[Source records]
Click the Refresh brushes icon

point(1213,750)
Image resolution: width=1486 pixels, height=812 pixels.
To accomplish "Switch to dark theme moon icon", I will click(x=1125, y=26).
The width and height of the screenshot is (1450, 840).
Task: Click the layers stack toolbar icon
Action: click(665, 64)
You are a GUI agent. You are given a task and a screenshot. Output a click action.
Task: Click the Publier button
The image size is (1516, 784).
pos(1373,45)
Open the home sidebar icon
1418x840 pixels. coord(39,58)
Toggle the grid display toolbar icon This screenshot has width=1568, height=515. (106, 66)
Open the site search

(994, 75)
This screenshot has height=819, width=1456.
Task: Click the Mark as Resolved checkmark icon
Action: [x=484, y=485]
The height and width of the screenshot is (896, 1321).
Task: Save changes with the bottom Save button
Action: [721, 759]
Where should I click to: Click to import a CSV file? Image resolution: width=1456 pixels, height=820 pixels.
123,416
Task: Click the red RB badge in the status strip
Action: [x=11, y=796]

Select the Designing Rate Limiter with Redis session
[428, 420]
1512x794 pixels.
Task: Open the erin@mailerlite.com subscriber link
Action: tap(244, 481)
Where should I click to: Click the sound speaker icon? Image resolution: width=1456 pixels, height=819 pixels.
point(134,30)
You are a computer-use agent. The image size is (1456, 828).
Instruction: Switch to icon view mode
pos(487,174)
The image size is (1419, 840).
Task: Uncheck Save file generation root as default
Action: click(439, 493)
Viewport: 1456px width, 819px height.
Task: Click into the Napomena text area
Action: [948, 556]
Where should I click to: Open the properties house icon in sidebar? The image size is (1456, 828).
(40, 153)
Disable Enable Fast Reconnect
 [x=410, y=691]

TASK ITEM: The answer must be every line from the records above that contains "agent".

RESULT FOR THIS EXERCISE:
You are a GUI agent. You are given a task and a screenshot. Output a click action.
You are a computer-use agent. The image size is (1456, 828).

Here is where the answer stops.